RECORDS FOR THIS EXERCISE:
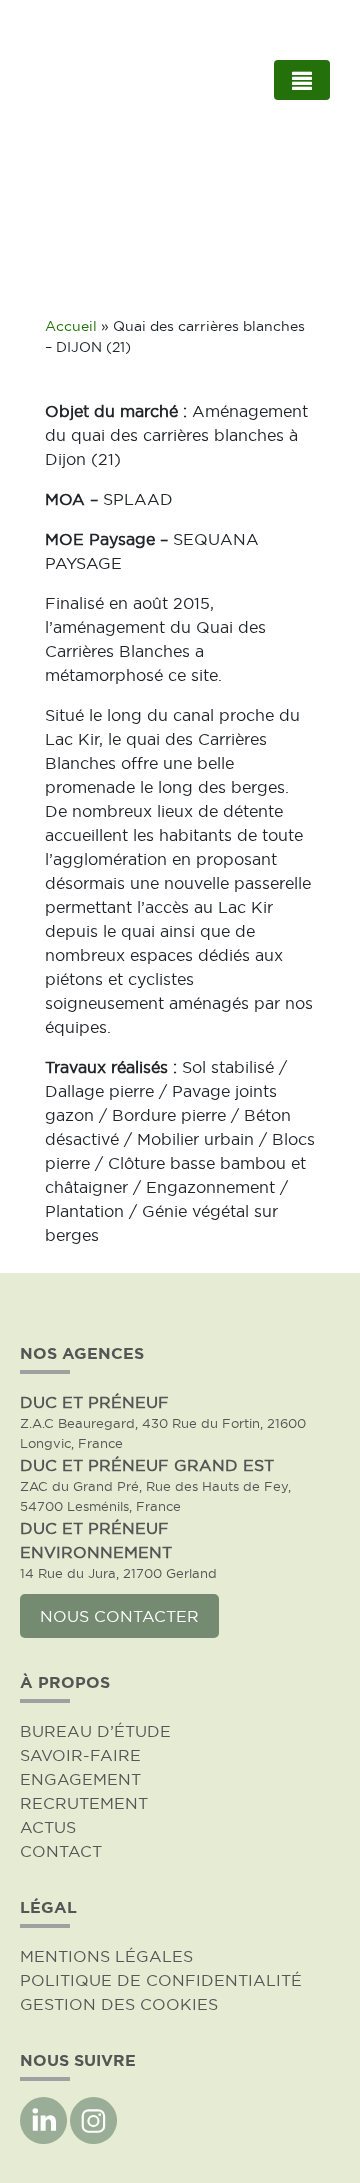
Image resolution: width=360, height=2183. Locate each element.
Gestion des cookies (119, 2004)
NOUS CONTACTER (119, 1616)
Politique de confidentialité (161, 1980)
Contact (61, 1851)
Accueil (71, 326)
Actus (48, 1827)
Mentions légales (106, 1956)
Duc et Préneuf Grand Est (147, 1465)
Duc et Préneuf (94, 1402)
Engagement (80, 1779)
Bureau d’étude (95, 1731)
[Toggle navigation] (302, 80)
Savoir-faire (80, 1755)
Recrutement (84, 1803)
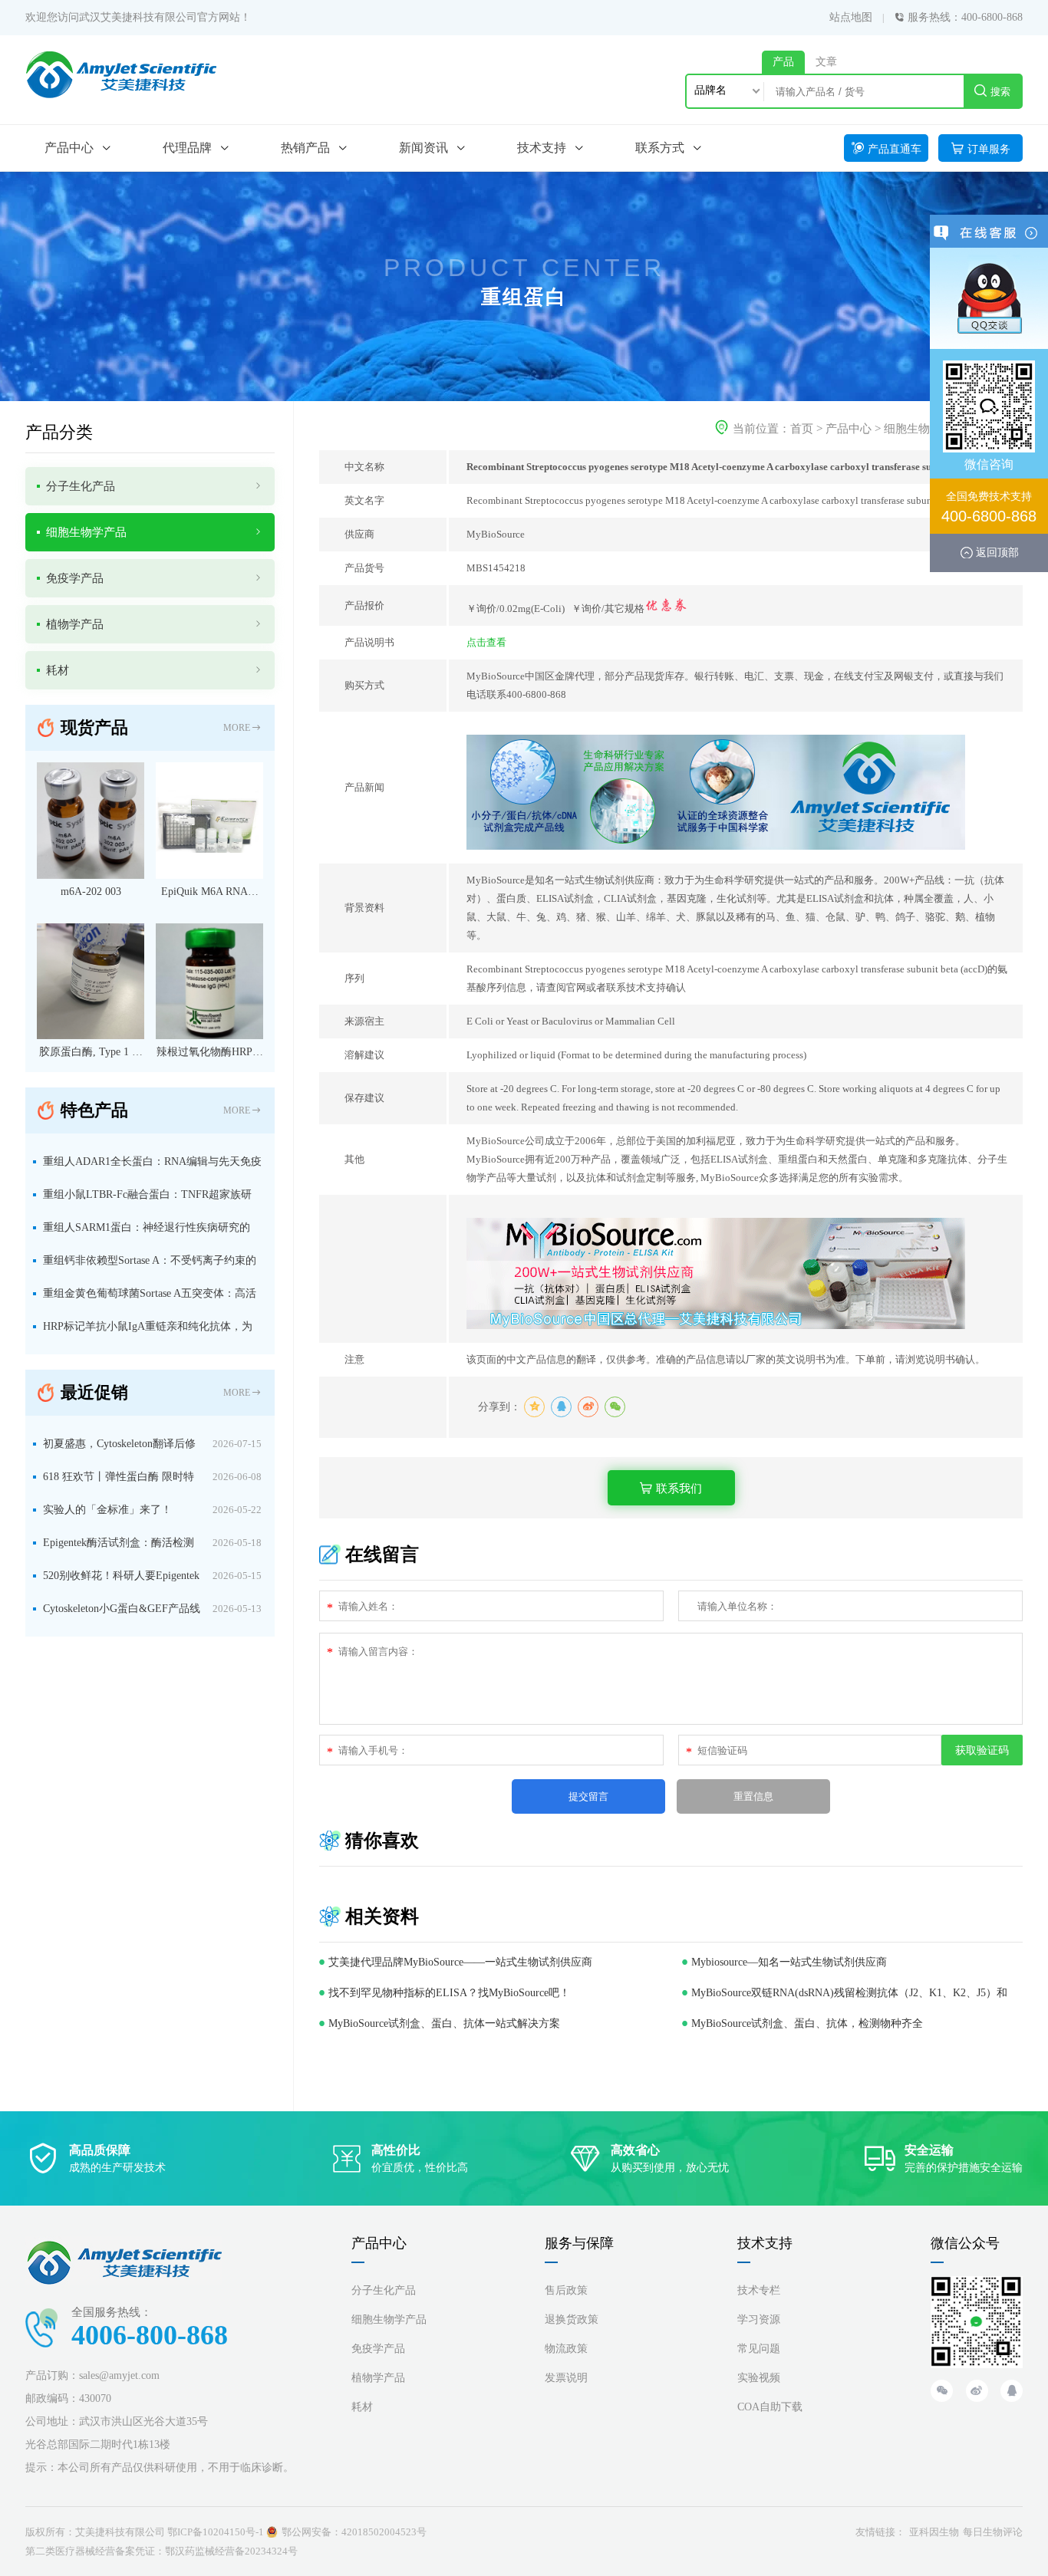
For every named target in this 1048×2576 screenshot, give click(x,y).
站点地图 (850, 17)
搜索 (1000, 91)
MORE (236, 727)
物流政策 (566, 2348)
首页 (801, 429)
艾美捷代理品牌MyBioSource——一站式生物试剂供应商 (460, 1962)
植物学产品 (378, 2378)
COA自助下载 (769, 2407)
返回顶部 (997, 552)
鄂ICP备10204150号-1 (215, 2532)
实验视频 (758, 2378)
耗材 (362, 2407)
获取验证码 (982, 1750)
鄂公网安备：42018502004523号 (354, 2532)
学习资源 (758, 2319)
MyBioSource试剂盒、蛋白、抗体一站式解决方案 (444, 2023)
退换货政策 (571, 2319)
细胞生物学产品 (924, 429)
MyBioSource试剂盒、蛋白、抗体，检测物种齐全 (807, 2023)
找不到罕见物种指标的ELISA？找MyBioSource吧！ (449, 1993)
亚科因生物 (934, 2532)
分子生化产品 (383, 2290)
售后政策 (566, 2290)
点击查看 (486, 642)
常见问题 (758, 2348)
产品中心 (849, 429)
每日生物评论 (993, 2532)
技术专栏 (758, 2290)
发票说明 (566, 2378)
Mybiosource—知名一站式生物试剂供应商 (789, 1962)
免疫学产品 (378, 2348)
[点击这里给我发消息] (989, 297)
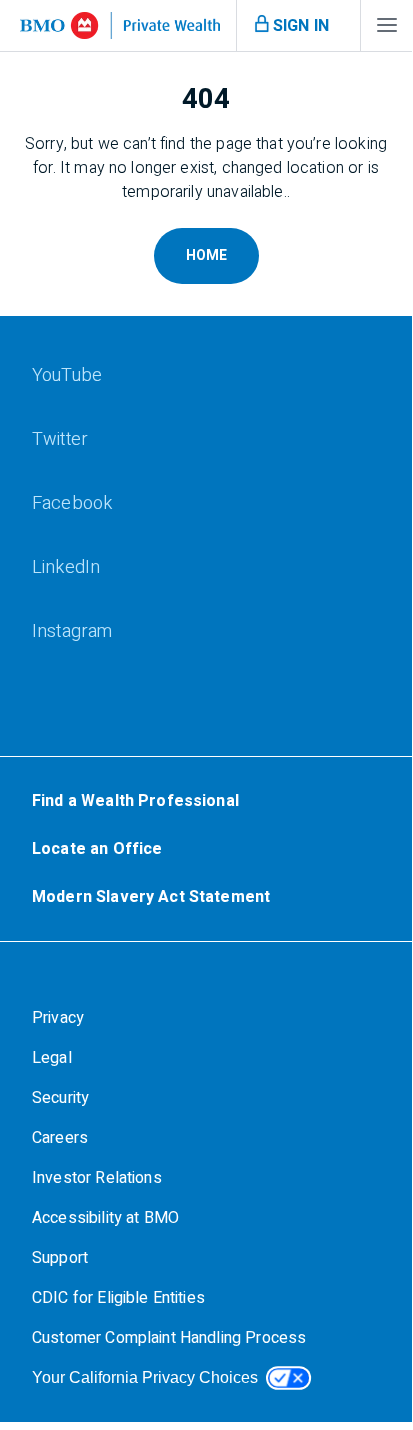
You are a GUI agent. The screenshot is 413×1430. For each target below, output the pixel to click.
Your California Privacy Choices (145, 1377)
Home (206, 255)
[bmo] (120, 25)
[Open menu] (387, 30)
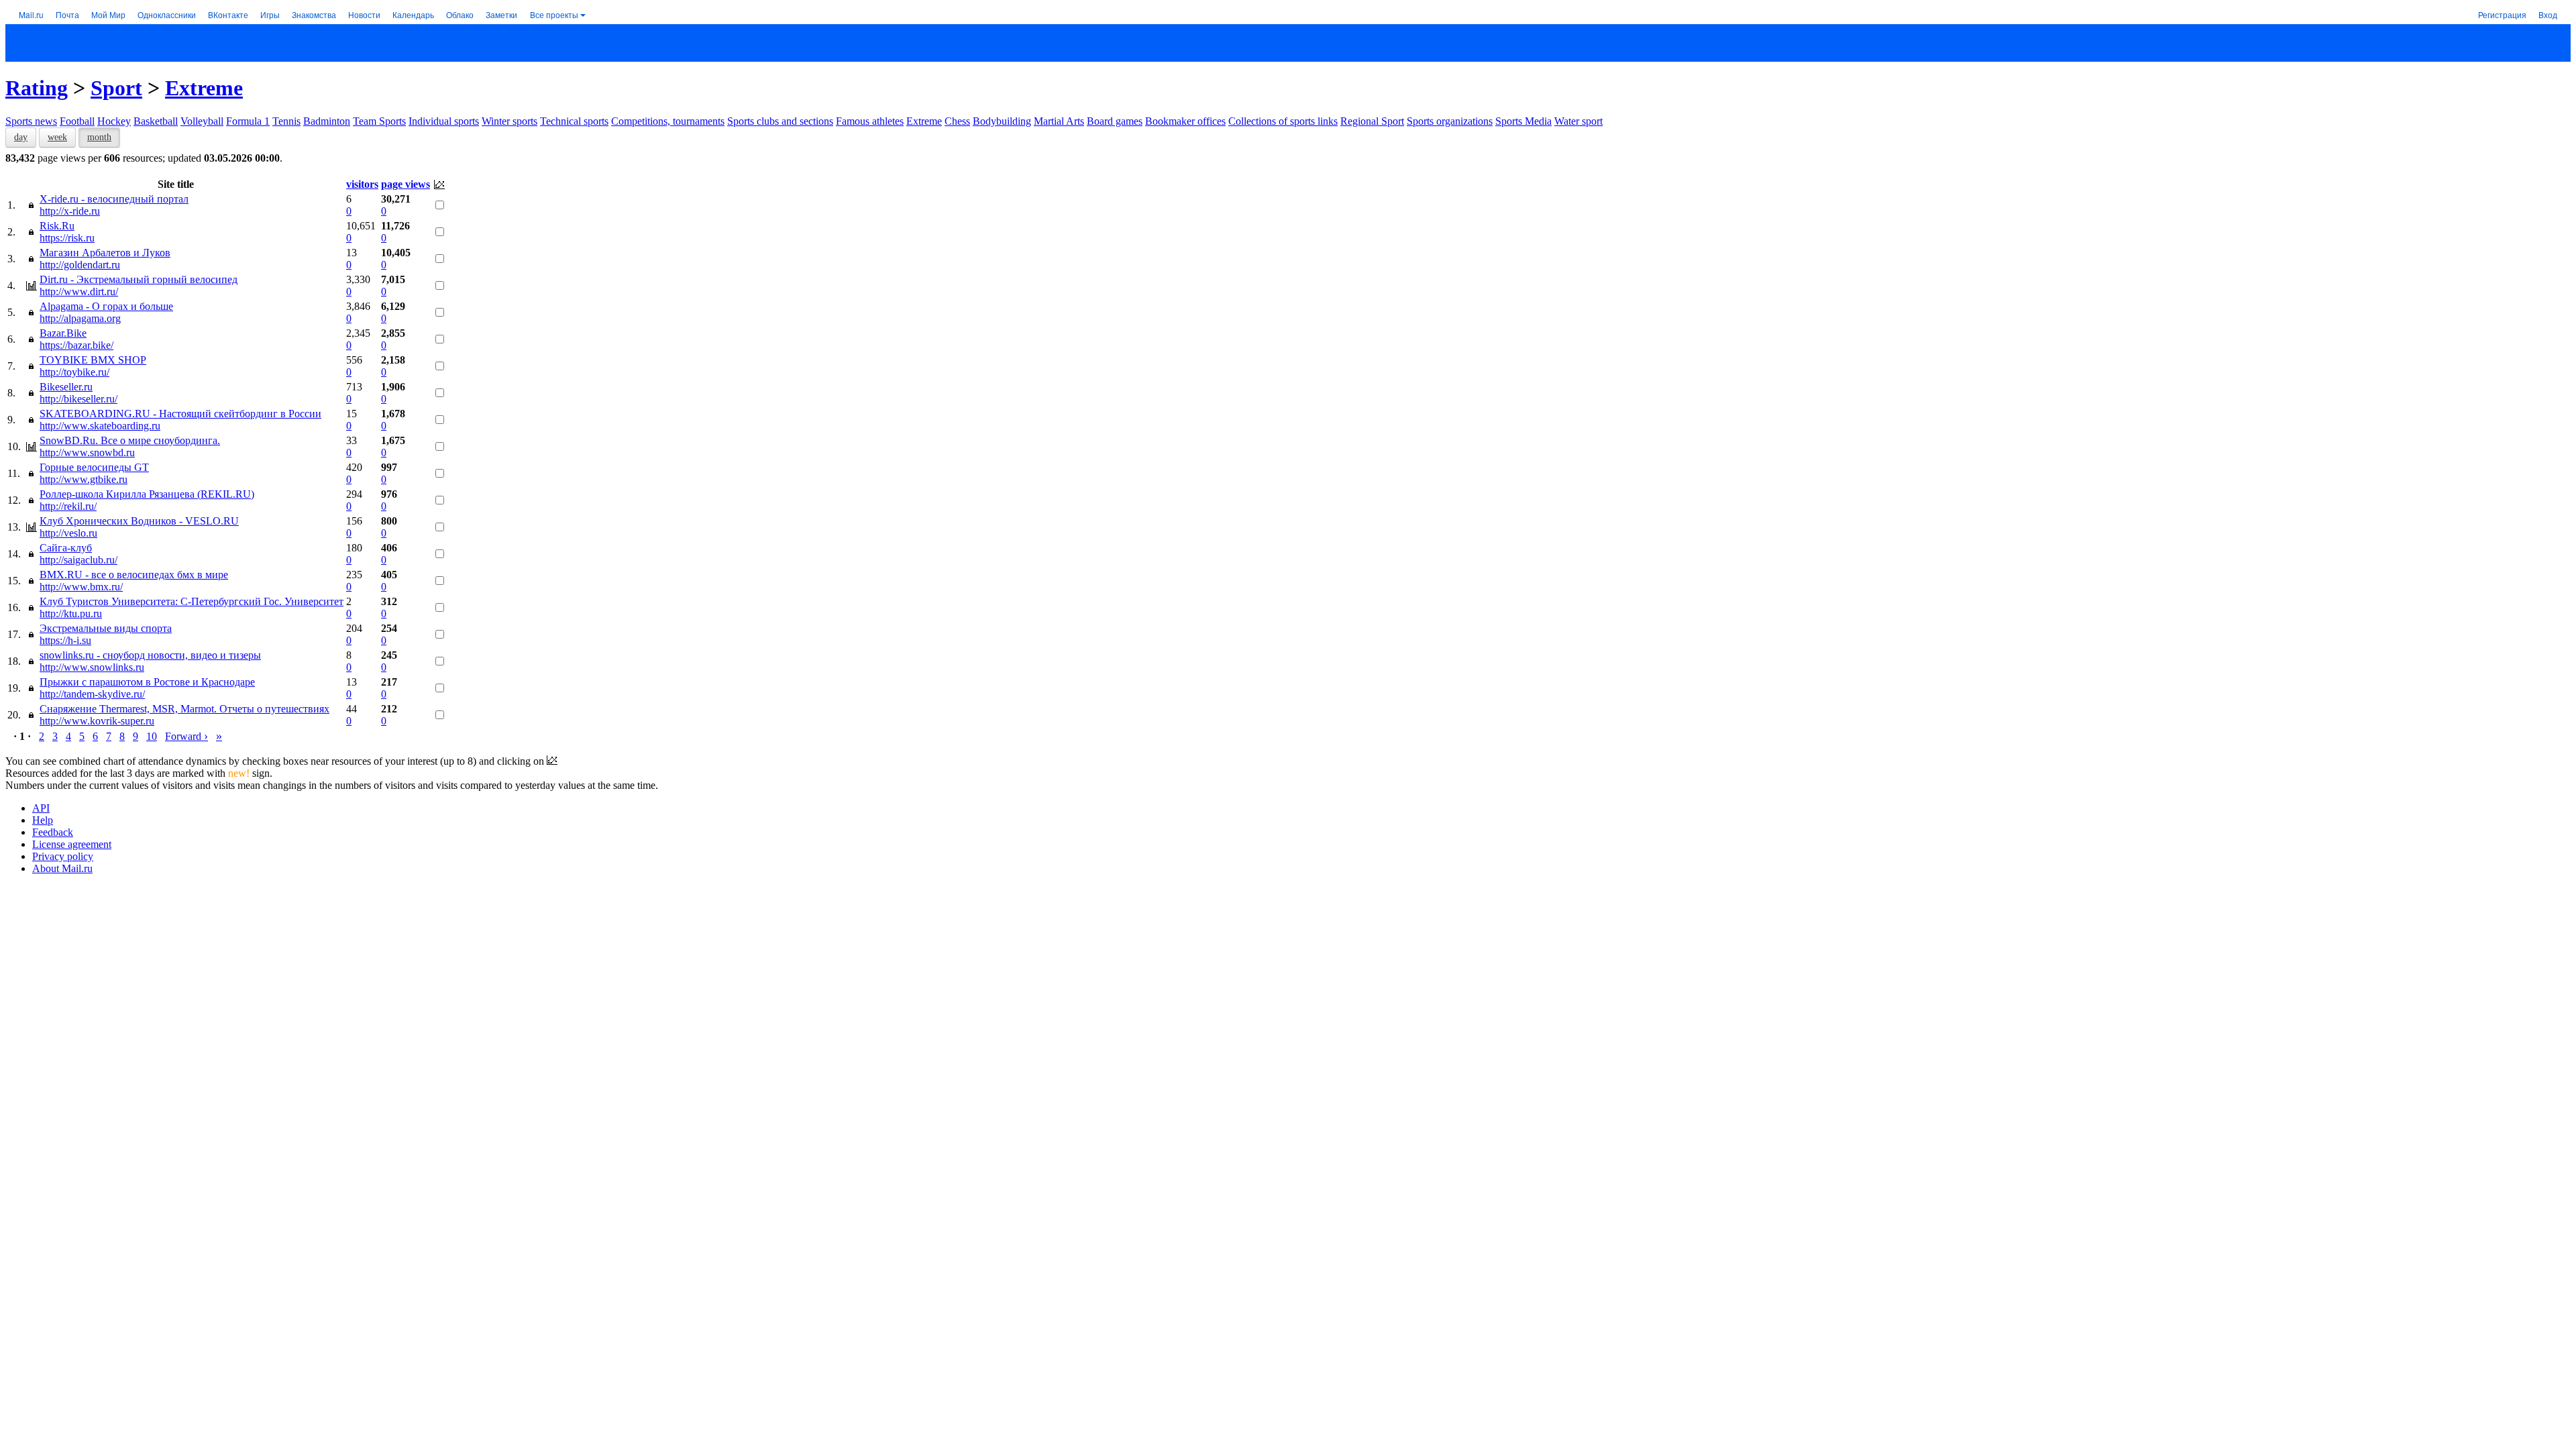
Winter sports (509, 121)
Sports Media (1523, 121)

EXERCISE OBJECTIVE: Copy out, from the data above, every line holding the word "click".

FINAL ANSWER:
For every named target in this 1048×2576 screenshot, give click(x,y).
You are a GUI agent. The screenshot is 413×1430. For each target below, output the pixel to click.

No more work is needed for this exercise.